Task details
I'd like every line in the following listing that holds "window" copied.
==============================
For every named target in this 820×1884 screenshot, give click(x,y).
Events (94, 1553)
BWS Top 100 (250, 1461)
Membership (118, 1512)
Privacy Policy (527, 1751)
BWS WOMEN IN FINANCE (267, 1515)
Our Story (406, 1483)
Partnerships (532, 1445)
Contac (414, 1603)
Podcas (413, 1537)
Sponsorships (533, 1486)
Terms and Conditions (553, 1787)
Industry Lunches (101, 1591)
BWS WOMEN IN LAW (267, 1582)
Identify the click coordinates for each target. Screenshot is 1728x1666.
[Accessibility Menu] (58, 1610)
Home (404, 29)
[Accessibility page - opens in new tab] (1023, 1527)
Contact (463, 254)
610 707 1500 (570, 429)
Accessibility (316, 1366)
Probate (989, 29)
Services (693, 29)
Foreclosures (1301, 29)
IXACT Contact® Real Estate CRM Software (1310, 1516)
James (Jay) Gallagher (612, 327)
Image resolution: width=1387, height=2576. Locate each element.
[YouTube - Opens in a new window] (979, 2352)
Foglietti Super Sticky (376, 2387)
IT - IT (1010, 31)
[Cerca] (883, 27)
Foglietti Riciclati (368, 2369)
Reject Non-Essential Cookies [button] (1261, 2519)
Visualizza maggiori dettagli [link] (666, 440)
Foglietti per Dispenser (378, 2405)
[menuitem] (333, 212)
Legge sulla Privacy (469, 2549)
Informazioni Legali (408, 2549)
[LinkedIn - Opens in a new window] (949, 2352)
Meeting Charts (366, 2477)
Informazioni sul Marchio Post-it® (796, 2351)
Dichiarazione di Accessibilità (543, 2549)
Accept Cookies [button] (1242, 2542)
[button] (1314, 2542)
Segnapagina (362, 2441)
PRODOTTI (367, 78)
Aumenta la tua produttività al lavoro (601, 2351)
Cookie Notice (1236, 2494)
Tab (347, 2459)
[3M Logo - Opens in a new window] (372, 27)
==============================
The completed task
[YouTube - Opens in a new window] (979, 2352)
[LinkedIn - Opens in a new window] (949, 2352)
[3M Logo - Opens in a new window] (372, 27)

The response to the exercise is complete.